**Exercise brief**: Give the records back in full, exactly as they read.

=== Source data ===

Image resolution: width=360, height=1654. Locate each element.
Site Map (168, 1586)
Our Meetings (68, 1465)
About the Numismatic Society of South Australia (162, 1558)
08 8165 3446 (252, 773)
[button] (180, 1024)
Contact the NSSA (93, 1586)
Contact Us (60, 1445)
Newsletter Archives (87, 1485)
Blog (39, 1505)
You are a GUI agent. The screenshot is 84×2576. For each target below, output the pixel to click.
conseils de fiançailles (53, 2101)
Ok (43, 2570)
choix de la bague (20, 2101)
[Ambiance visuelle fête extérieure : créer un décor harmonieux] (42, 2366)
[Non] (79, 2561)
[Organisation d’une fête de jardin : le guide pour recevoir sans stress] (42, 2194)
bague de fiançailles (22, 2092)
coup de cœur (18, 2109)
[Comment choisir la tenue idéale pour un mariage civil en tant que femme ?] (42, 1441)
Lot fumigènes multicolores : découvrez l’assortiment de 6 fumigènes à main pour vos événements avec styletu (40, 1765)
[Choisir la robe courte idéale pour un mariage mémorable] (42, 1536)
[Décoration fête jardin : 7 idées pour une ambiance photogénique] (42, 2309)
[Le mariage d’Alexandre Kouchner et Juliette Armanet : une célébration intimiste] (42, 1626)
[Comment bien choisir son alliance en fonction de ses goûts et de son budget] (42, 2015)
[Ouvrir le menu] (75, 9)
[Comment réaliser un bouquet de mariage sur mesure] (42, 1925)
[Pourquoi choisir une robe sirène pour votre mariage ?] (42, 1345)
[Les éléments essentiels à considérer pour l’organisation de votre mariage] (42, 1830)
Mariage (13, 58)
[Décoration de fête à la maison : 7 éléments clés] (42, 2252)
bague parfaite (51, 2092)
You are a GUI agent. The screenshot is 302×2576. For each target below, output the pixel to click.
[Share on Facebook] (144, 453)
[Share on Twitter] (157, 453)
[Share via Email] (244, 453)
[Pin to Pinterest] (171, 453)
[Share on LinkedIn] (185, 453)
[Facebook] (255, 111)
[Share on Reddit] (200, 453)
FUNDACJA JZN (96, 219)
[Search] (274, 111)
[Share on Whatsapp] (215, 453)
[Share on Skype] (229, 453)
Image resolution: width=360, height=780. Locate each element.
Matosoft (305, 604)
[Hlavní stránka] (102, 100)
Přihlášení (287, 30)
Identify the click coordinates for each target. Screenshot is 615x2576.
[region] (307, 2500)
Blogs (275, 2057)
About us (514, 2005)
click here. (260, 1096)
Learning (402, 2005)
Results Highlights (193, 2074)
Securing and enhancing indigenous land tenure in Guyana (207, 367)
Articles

===

**Task output**:
Image resolution: width=360, height=1654. Locate each element.
Site Map (168, 1586)
Our Meetings (68, 1465)
About the Numismatic Society of South Australia (162, 1558)
08 8165 3446 (252, 773)
[button] (180, 1024)
Contact the NSSA (93, 1586)
Contact Us (60, 1445)
Newsletter Archives (87, 1485)
Blog (39, 1505)
You are a GUI agent. The screenshot is 84×2576. For each target below, output the pixel to click.
conseils de fiançailles (53, 2101)
Ok (43, 2570)
choix de la bague (20, 2101)
[Ambiance visuelle fête extérieure : créer un décor harmonieux] (42, 2366)
[Non] (79, 2561)
[Organisation d’une fête de jardin : le guide pour recevoir sans stress] (42, 2194)
bague de fiançailles (22, 2092)
coup de cœur (18, 2109)
[Comment choisir la tenue idéale pour un mariage civil en tant que femme ?] (42, 1441)
Lot fumigènes multicolores : découvrez l’assortiment de 6 fumigènes à main pour vos événements avec styletu (40, 1765)
[Choisir la robe courte idéale pour un mariage mémorable] (42, 1536)
[Décoration fête jardin : 7 idées pour une ambiance photogénique] (42, 2309)
[Le mariage d’Alexandre Kouchner et Juliette Armanet : une célébration intimiste] (42, 1626)
[Comment bien choisir son alliance en fonction de ses goûts et de son budget] (42, 2015)
[Ouvrir le menu] (75, 9)
[Comment réaliser un bouquet de mariage sur mesure] (42, 1925)
[Pourquoi choisir une robe sirène pour votre mariage ?] (42, 1345)
[Les éléments essentiels à considérer pour l’organisation de votre mariage] (42, 1830)
Mariage (13, 58)
[Décoration de fête à la maison : 7 éléments clés] (42, 2252)
bague parfaite (51, 2092)
You are a GUI agent. The screenshot is 302×2576. For each target below, output the pixel to click.
[Share on Facebook] (144, 453)
[Share on Twitter] (157, 453)
[Share via Email] (244, 453)
[Pin to Pinterest] (171, 453)
[Share on LinkedIn] (185, 453)
[Facebook] (255, 111)
[Share on Reddit] (200, 453)
FUNDACJA JZN (96, 219)
[Search] (274, 111)
[Share on Whatsapp] (215, 453)
[Share on Skype] (229, 453)
Image resolution: width=360, height=780. Locate each element.
Matosoft (305, 604)
[Hlavní stránka] (102, 100)
Přihlášení (287, 30)
Identify the click coordinates for each target. Screenshot is 615x2576.
[region] (307, 2500)
Blogs (275, 2057)
About us (514, 2005)
click here. (260, 1096)
Learning (402, 2005)
Results Highlights (193, 2074)
Securing and enhancing indigenous land tenure in Guyana (207, 367)
Articles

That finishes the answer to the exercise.